The Salk Institute MNL/S
Synaptic transmission in the hippocampus is unreliable: the probability of neurotransmitter release following synaptic stimulation is usually between 0.05 and 0.50. What are the implications of this unreliability for neural encoding? Using whole cell recording in rat hippocampal slices, we measured EPSPs, EPSCs, and spikes in CA1 cells; constant amplitude synaptic stimulation was presented via the Schaffer collaterals. We presented temporally irregular sequences of shocks that mimicked trains of action potentials recorded from the hippocampus of a freely moving rat. The irregular stimuli consisted of bursts with short interstimulus intervals (ISIs) between 60-250 msec separated by longer ISIs of up to 10 sec.
These stimuli triggered sequences of spikes in which the spike latency --the time between the stimulus and the spike--was highly variable within each trial. Nevertheless, when the same stimulus was applied in multiple trials, the pattern of spike latencies across trials was rather repeatable. Furthermore, the latency was not a simple function of the preceding ISIs. Thus while the transformation from input ISIs to spike latency is rather complex, it is also surprisingly deterministic.

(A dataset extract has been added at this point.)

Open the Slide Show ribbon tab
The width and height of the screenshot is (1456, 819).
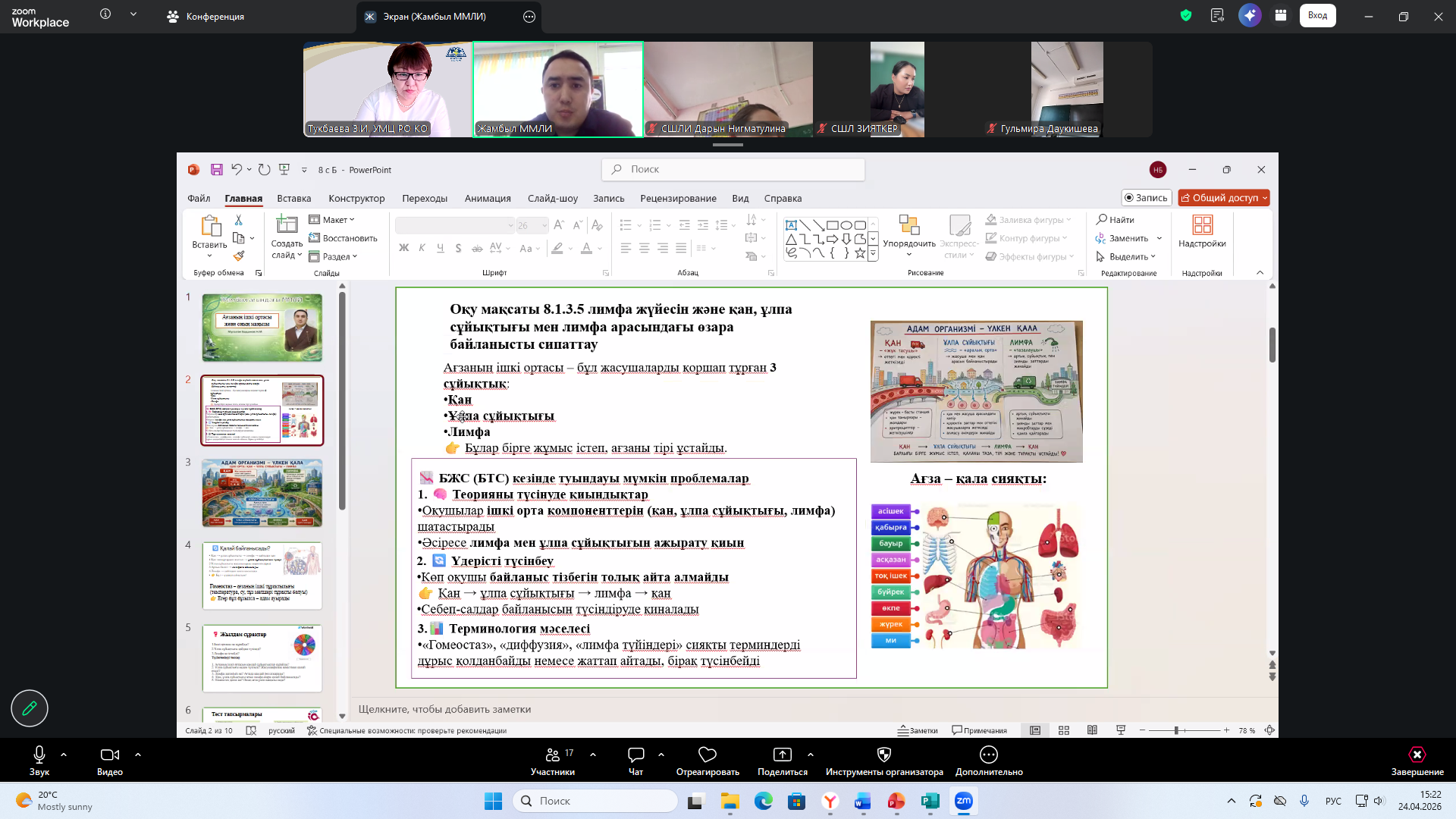tap(552, 199)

What is the mechanism underlying the high variability of spike latency within trials? The variability is not due to variability in EPSC or EPSP timing: the time to peak for both EPSCs and EPSPs is quite consistent, independent of ISI. By contrast, synaptic strength (as assessed by either EPSC or EPSP amplitude) shows high variability within trials, comparable to that of spike latency. This variability of synaptic strength is presumably due to rapid modulation of release probability through the interaction of short term plasticity mechanisms. Further, spike latency is strongly correlated with synaptic strength. Thus the within-trial variability of spike latency appears largely due to the temporal modulation in the synaptic strength.
The repeatability of spike latencies across trials indicates that unreliable synapses can encode reliably. This suggests that within-trial variability should be viewed not as an unfortunate consequence of stochastic release, but rather as an indication that synapses operate over a large dynamic range on short time scales.